_WORK INSTRUCTION_: Begin at the line where "Open the redacted author name" appears and reproduce exactly every line through the end of the data below, both included, skipping pictures.

_LISTED RECORDS_:

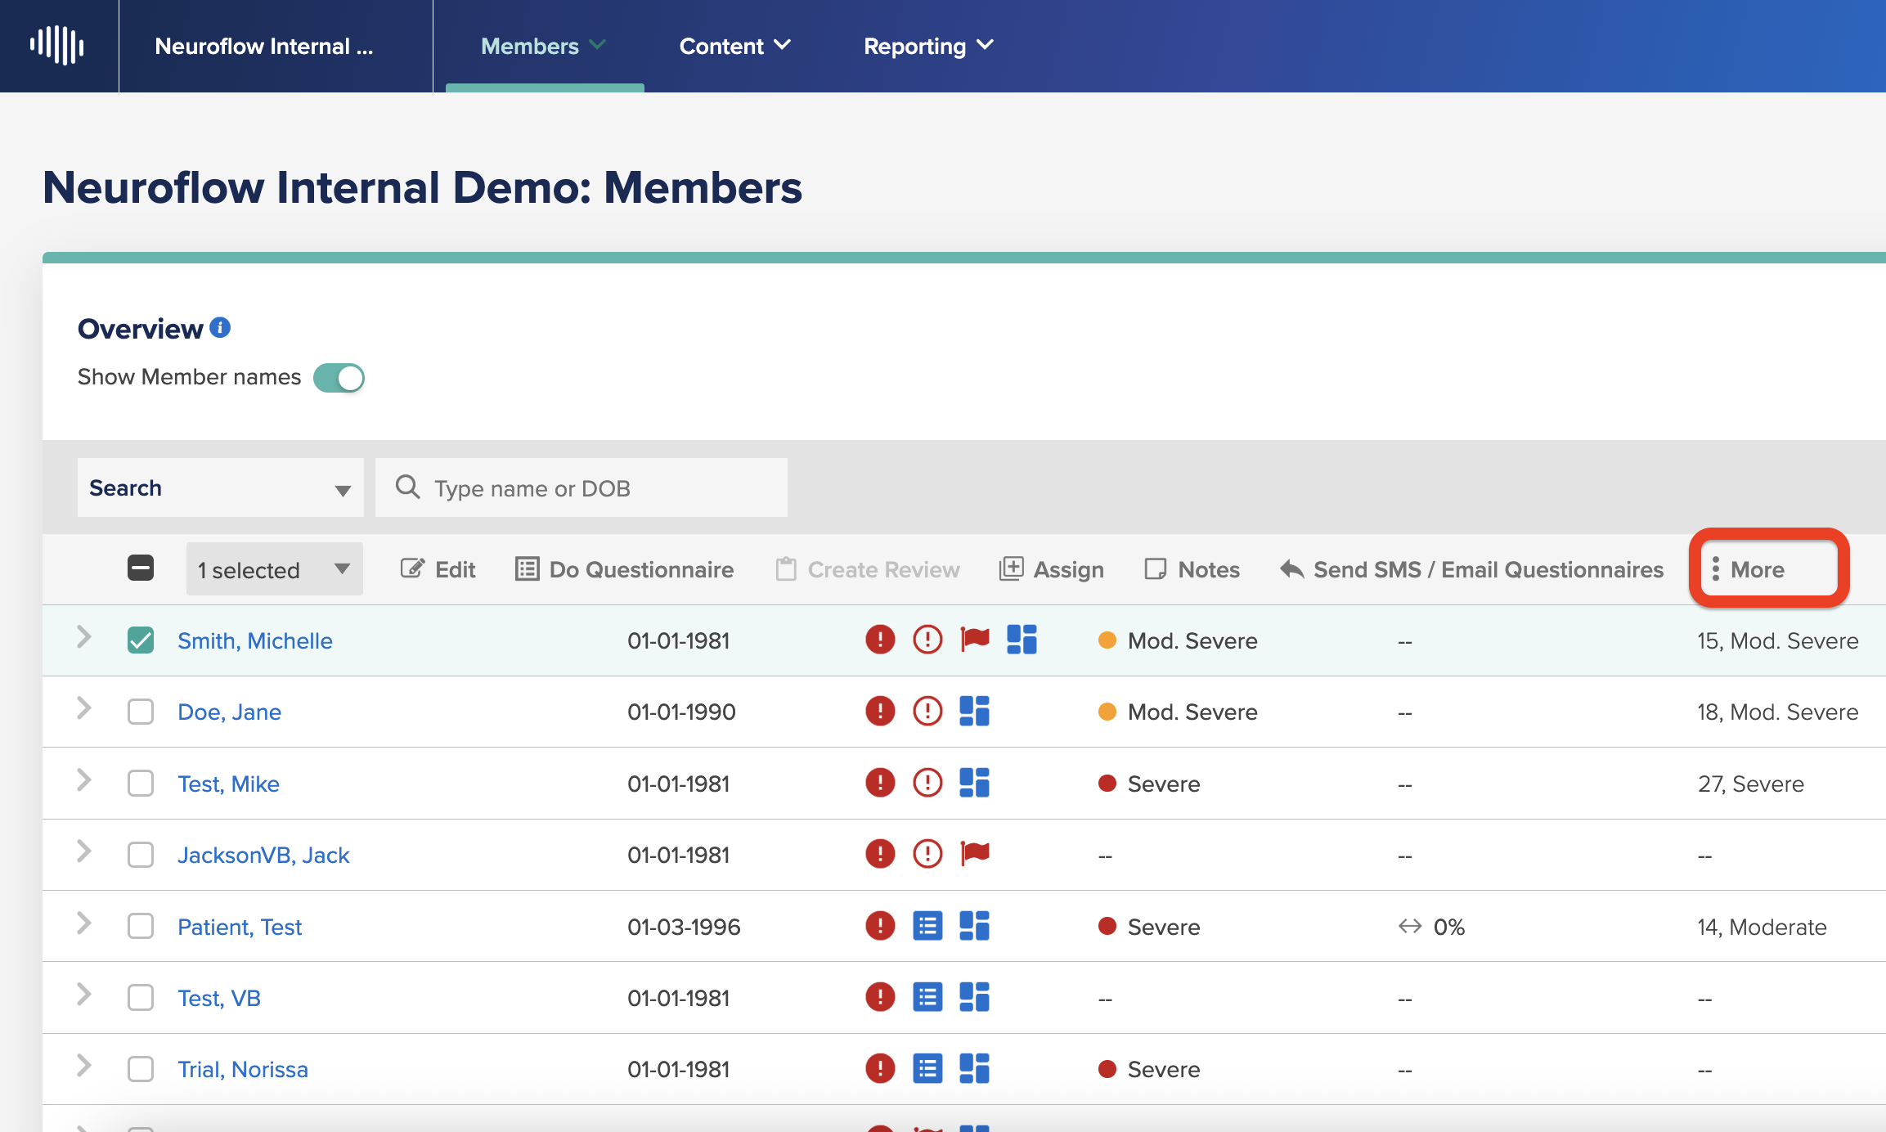This screenshot has width=1886, height=1132.
Task: Open the 1 selected dropdown
Action: 275,569
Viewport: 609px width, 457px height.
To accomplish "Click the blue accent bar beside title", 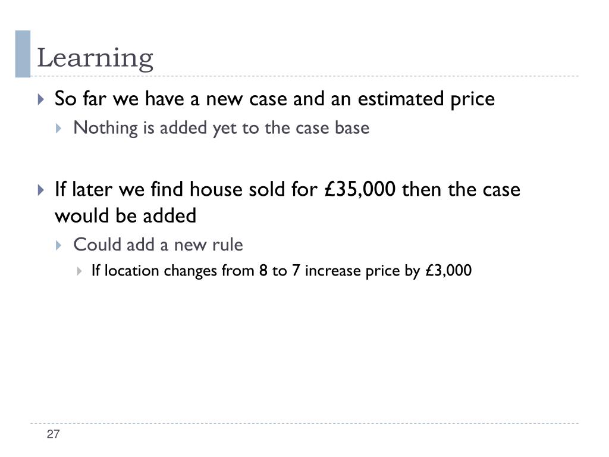I will coord(23,54).
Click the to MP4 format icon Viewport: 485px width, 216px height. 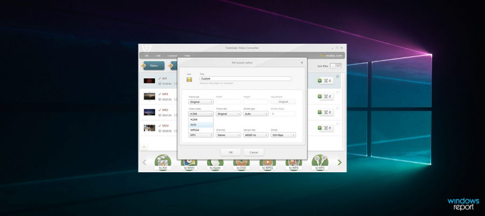coord(294,162)
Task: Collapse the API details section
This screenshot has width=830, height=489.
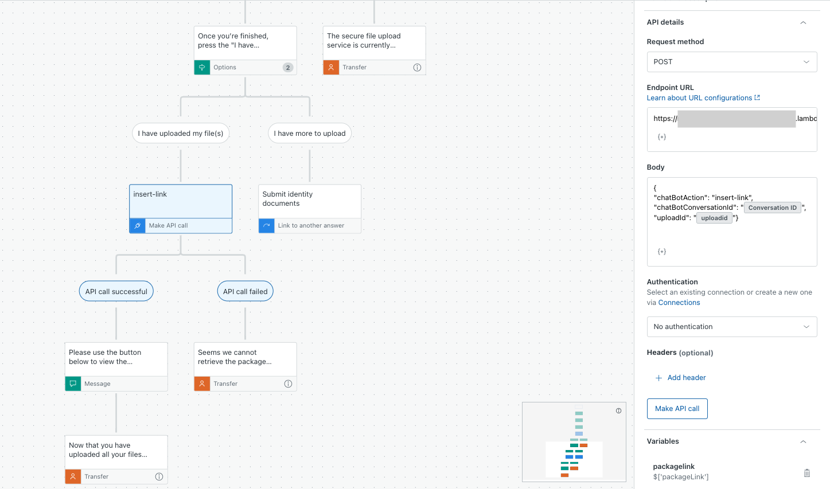Action: click(x=803, y=22)
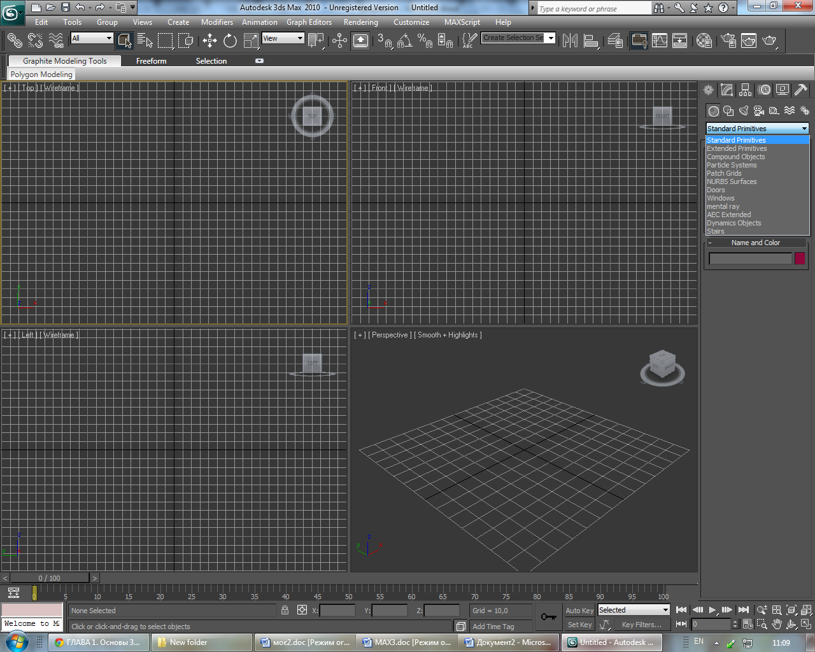Image resolution: width=815 pixels, height=652 pixels.
Task: Open the View reference coordinate dropdown
Action: tap(283, 38)
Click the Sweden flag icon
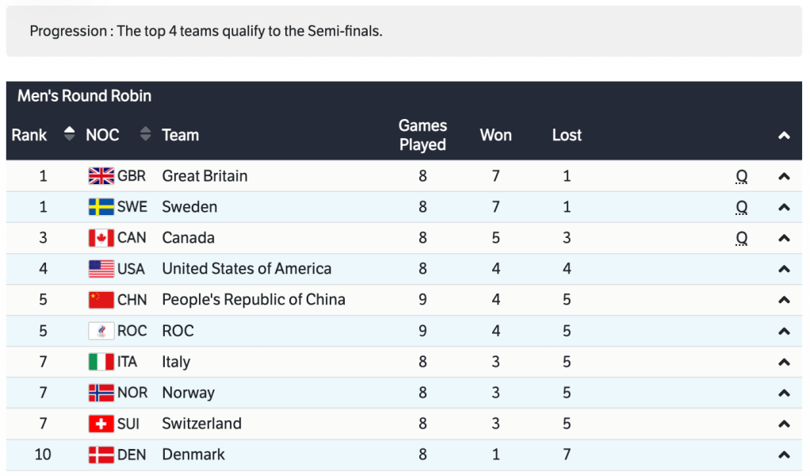This screenshot has height=476, width=810. click(101, 207)
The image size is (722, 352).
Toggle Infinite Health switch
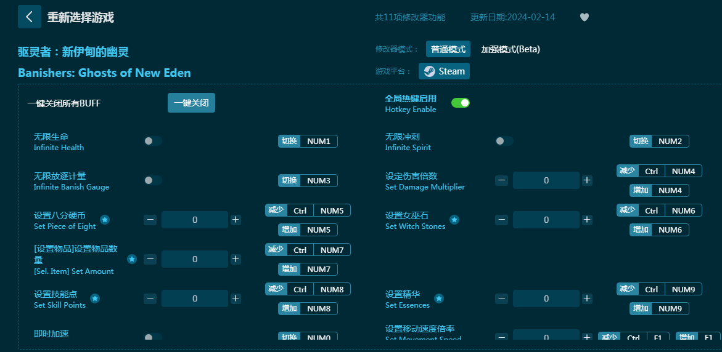[x=152, y=141]
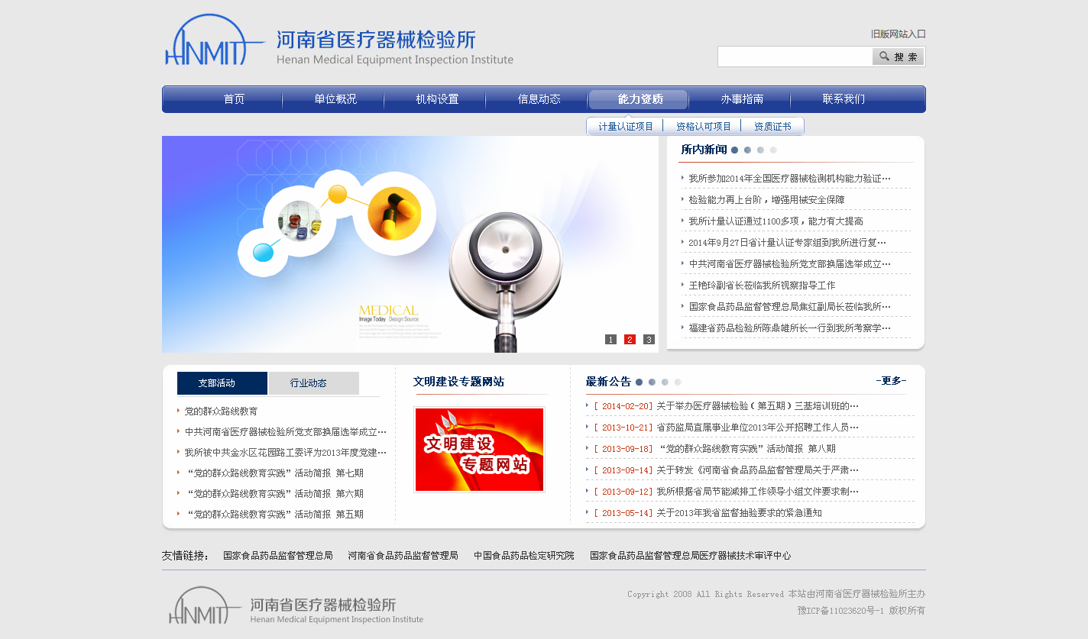Screen dimensions: 1088x639
Task: Switch banner to slide 1
Action: click(610, 340)
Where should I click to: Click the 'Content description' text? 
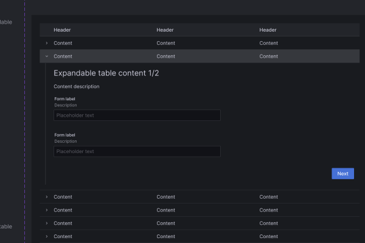77,86
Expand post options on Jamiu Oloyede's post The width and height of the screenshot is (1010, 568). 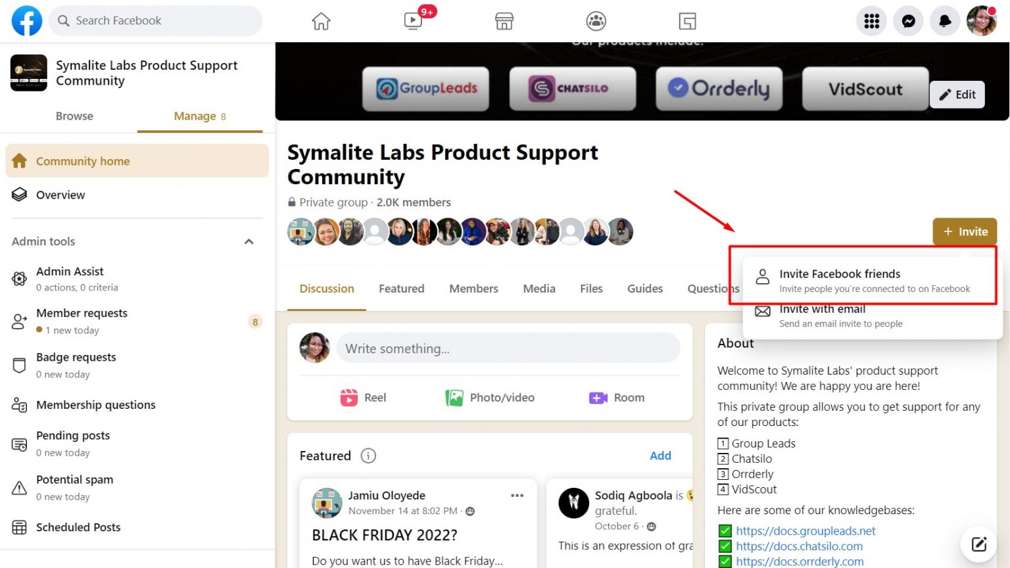click(517, 495)
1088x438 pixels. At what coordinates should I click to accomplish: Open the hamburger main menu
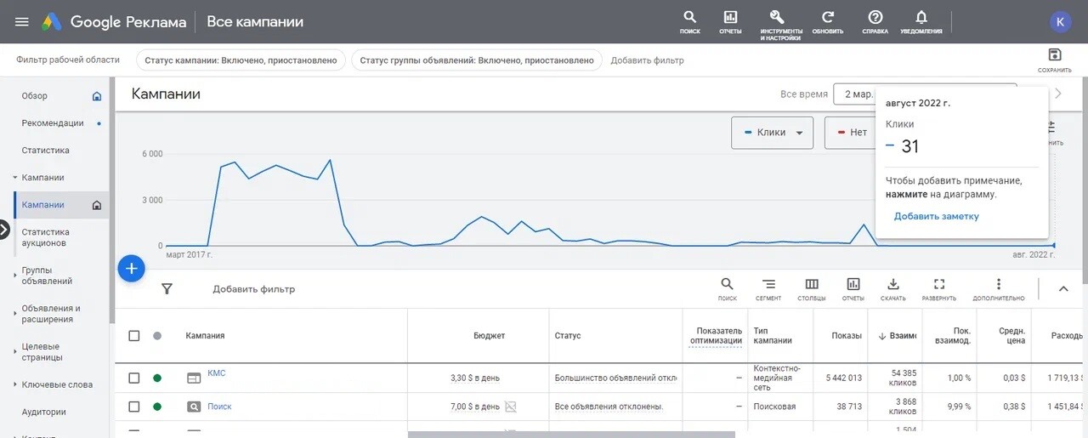coord(22,22)
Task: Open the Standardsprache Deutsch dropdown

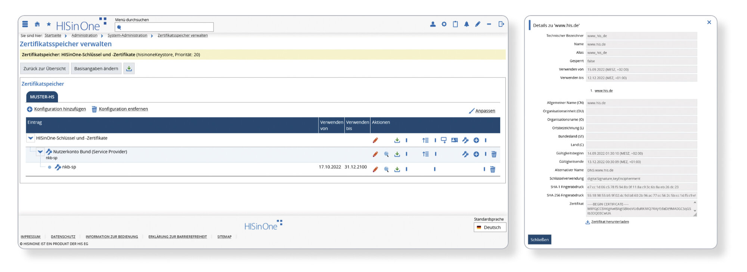Action: [490, 227]
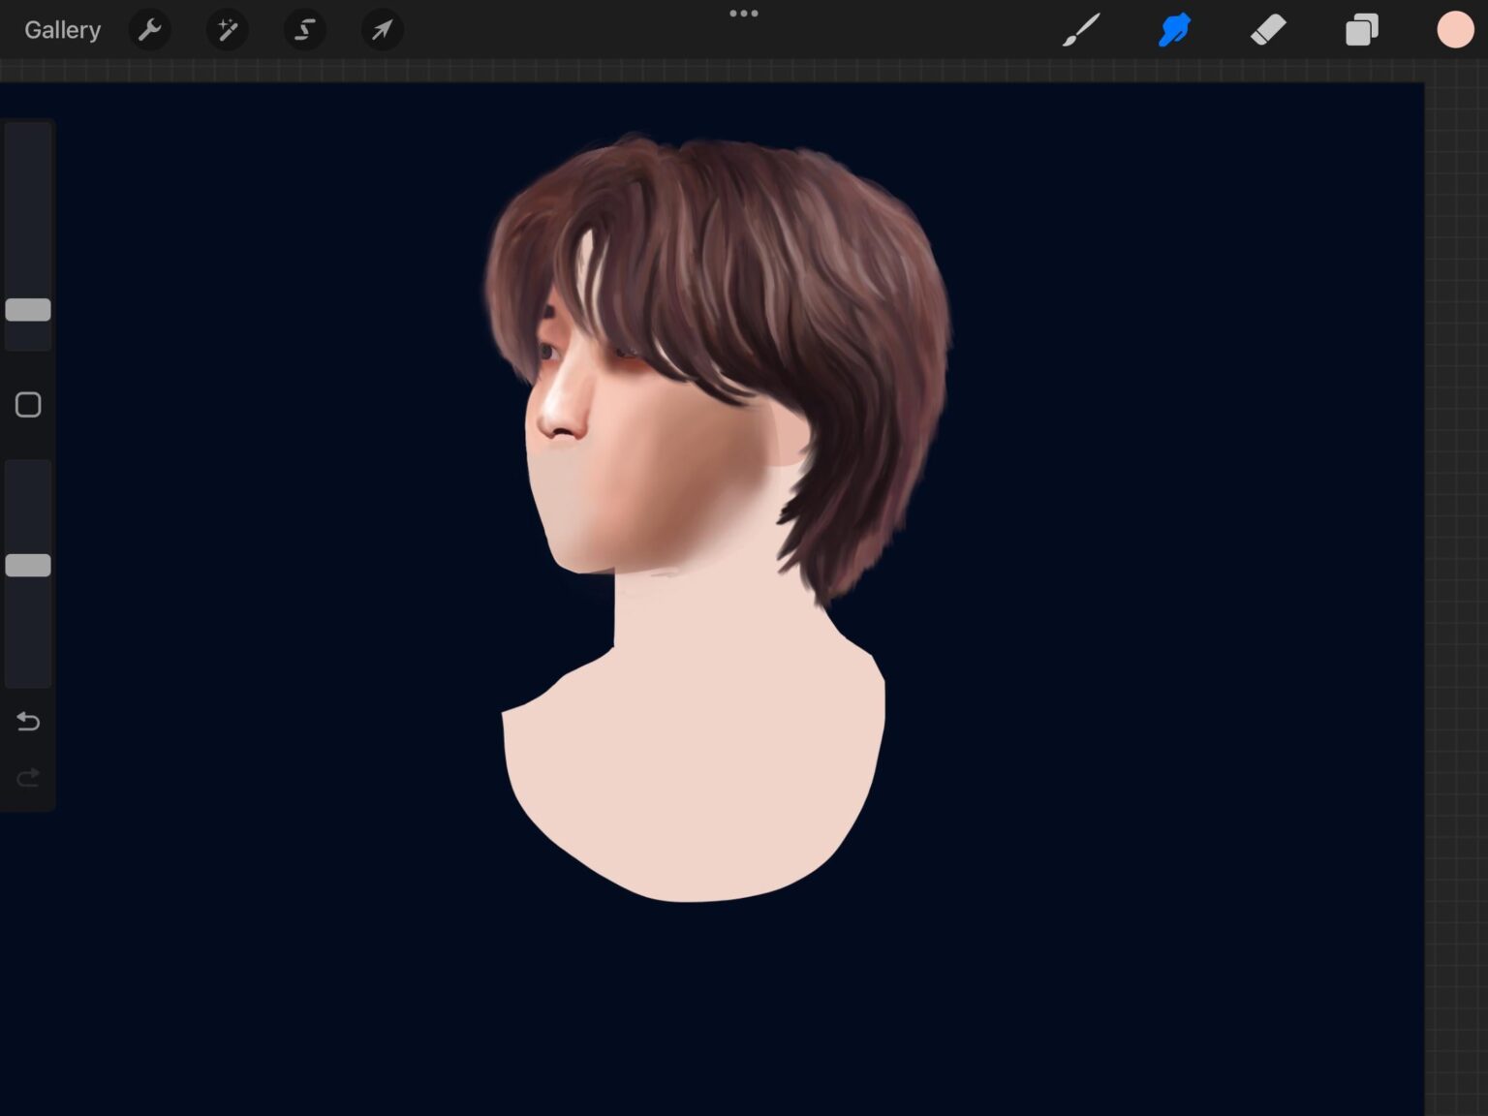Select the blue Smudge tool
The width and height of the screenshot is (1488, 1116).
1174,30
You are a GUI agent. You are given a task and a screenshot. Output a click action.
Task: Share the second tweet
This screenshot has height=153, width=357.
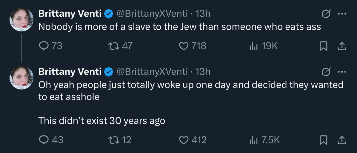coord(342,140)
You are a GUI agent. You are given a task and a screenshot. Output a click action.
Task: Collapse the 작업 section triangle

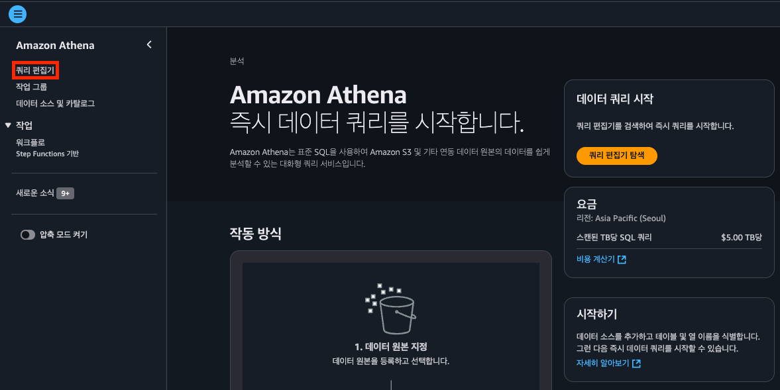coord(8,125)
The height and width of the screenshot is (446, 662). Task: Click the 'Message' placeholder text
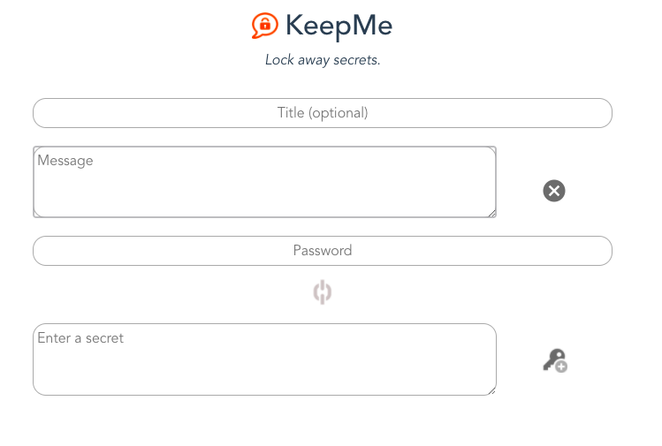(65, 161)
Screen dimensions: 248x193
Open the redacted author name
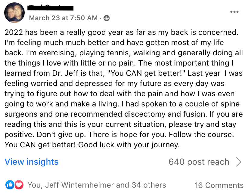click(x=50, y=8)
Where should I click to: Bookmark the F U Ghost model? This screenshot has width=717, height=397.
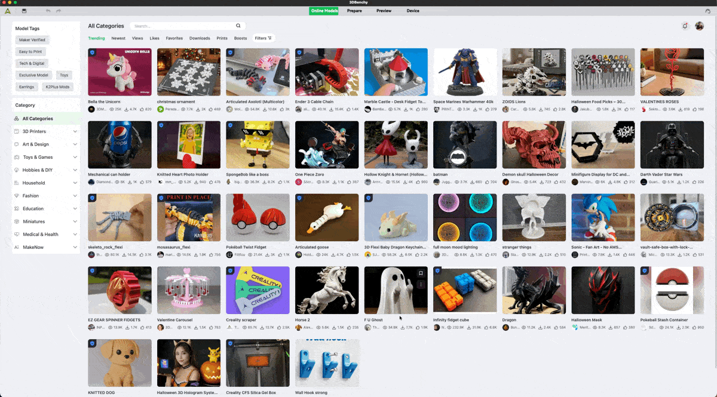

_SOLUTION_:
Open the redacted author name
click(x=50, y=8)
Where should I click to: Bookmark the F U Ghost model? This screenshot has width=717, height=397.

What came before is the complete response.